Le lendemain d’une sortie avec le Banquier, je me suis réveillée en repassant le film des évènements, et je me suis accrochée au plus moche. On fait tous ça, non? En fait, ç’avait été une superbe soirée et je m’en voulais de me concentrer sur la seule partie négative, mais c’est comme ça. De toute façon, vous n’avez pas cliqué sur ce titre pour entendre parler de foie gras et de champagne. Vous êtes ici parce que vous voulez savoir comment un trouduc m’a stigmatisée.
À cause de la sclérose en plaques (SP), ma démarche est affreuse. Je n’ai pas l’habitude de m’autodémolir et je suis reconnaissante de pouvoir marcher, mais soyons réalistes, ma démarche n’est pas jolie du tout. Je marche pliée et tordue, instable et incertaine. On a plus d’une fois qualifié mes pas de frankensteiniens. Pour ajouter à l’insulte, tout se passe comme dans un film au ralenti. Même quand ça urge, je ne peux pas aller plus vite. C’est impossible. Partout où je vais, ma démarche m’attire des regards fascinés et inquiets, des regards que je peux ressentir dans mon corps, je le jure. Je sais à quel point c’est malaisant de me voir marcher et pourtant, personne ne détourne le regard.
Dans ces moments-là, moi qui suis normalement sure de moi et cool, je me sens diminuée, consciente de moi-même et haïssant mon corps si peu coopératif. Mon pauvre corps imprévisible, qui essaie juste de faire son travail et qui n’a pas besoin que j’en rajoute une couche. Dans ces moments-là, j’essaie désespérément d’aller plus vite, mais ça ne se peut pas. J’aurais envie de crier «Regardez ailleurs!» À la place, je souris timidement et je m’excuse.
Je m’excuse d’être dans le chemin. De prendre de la place. De déranger.

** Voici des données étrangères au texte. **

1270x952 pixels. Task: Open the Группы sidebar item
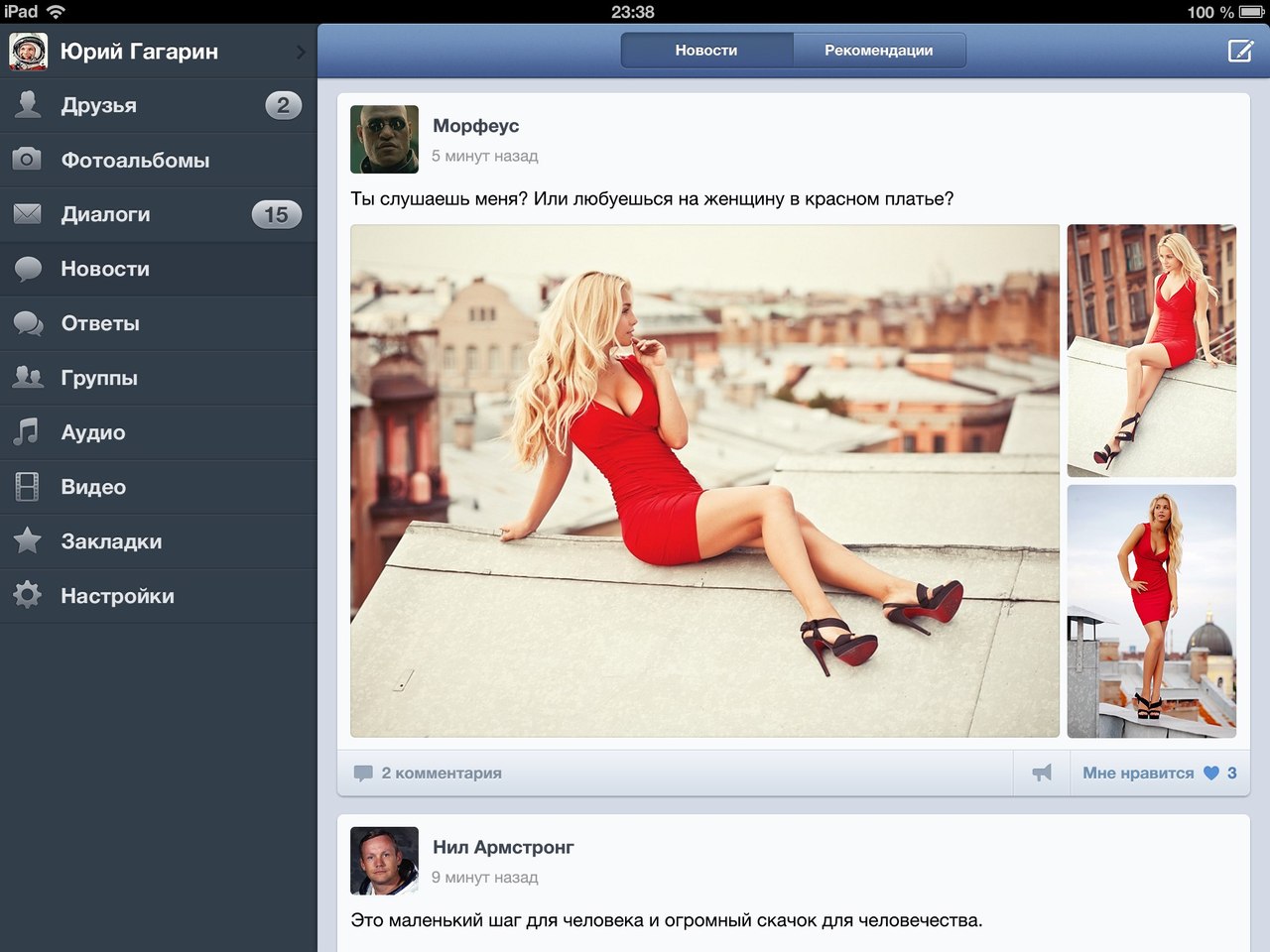pyautogui.click(x=99, y=378)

Hier soir, pour sortir de notre bistrot français préféré, trop exigu pour accueillir mon déambulateur, je me suis frayé un chemin à travers les tables avec ma canne dans la main gauche et le Banquier à mon bras droit. J’esquivais les serveurs chargés en multipliant les «pardon» et les «désolée». Je ne voulais pas me faire remarquer et je me disais que les gens avaient autre chose à faire qu’à suivre ma traversée héroïque du resto. Tout à coup, un convive, à deux tables de nous, a lancé au Banquier sur un ton admiratif: «Vous êtes un homme bon».
Ah oui?
Pincez-moi. Le Banquier est un homme bon, peut-être même le meilleur. Mais ce quidam ne sait pas ça. Et son commentaire m’a blessée. Tout ce qu’il sait, c’est qu’un homme, qui a l’air de travailler dans une banque, a diné avec une belle femme, quoique un peu déglinguée. L’enfoiré, qui m’avait regardée, mais pas dans les yeux, était tellement impressionné par notre couple qu’il s’est senti obligé de le complimenter publiquement. Enfin, en partie seulement. Sa remarque supposait qu’il y avait quelque chose d’extraordinaire dans le fait qu’un homme comme le Banquier soit avec une femme comme moi. J’étais la petite chanceuse que cet homme vertueux avait prise en pitié. Mais c’est quoi, cette merde?
Je sais que c’est des conneries. Je sais que ça ne devrait pas compter, ce que les autres pensent. Je sais même que je réagis de façon excessive. Normalement, je finis mes billets avec quelque chose de sage et d’encourageant, ou au moins sur une note optimiste, mais là, je n’ai rien. Je suppose que je dois continuer à m’habituer à ce que ma maladie précède ma personne partout où je mets les pieds.